Okay, class; clear your desks.
Q: You have arranged to cover or otherwise surround yourself in white fabric — wearing white pants, a white dress, a white bathing suit, or, in my case, the many white draperies Sugar has thrown around our bedroom in preparation for one of those slightly cheesy pregnancy photo shoots. What happens next?
˙ǝsɹnoɔ ɟo `ƃuıpǝǝlq ʇɹɐʇs noʎ :ɐ
(Don’t worry — not very much. I already talked to Dr. Skinny, who agrees with me that it’s likely the Return of The Irritable Cervices, nothing more. It’s just amazing to know that my body, which I so often doubt, still responds to primal cues like white cotton.)
February 26, 2011 at 6:59 pm
Lol. Cute, if not a tiny bit scary. Hugs. Did you keep taking the picture?!?!
February 26, 2011 at 7:23 pm
Oy.
February 26, 2011 at 7:25 pm
of course!
glad everything's okay, otherwise…
February 26, 2011 at 7:37 pm
AGH. Glad it's just the cervices being grouchy. But still, AAAGH.

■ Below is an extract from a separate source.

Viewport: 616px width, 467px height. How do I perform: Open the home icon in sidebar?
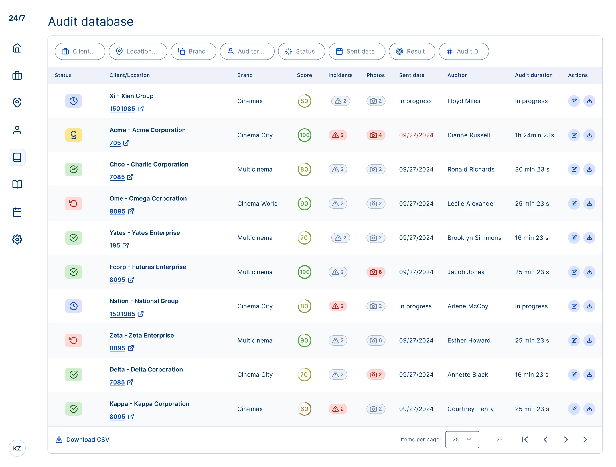pyautogui.click(x=17, y=48)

And, wow, how VERY primal the response to white cotton is. (In my case, pink cotton is an equal trigger, Lord knows why). What would we do in a snow-drift?
February 27, 2011 at 2:04 am
Ain't that a bitch?! I'm hoping your cervices calm themselves down right quick!
Oh, and the acupuncture needles you saw Speedy taking out of Ozzie– Speedy is learning veterinary acupuncture and our menagerie are her guinea pigs. It actually does them a lot of good– imagine having your own live-in acupuncturist!
February 27, 2011 at 3:18 am
Ugh. I haven't worn white since high school for exactly that reason.
February 27, 2011 at 6:01 am
At first glance I read that as “Irritable Crevices” – man, THAT would be a horrible condition.
February 28, 2011 at 12:02 am
Ha ha. At least your cervices have an evil sense of humour!
February 28, 2011 at 2:41 am
Of course… don't expect your cervices to behave like professional models.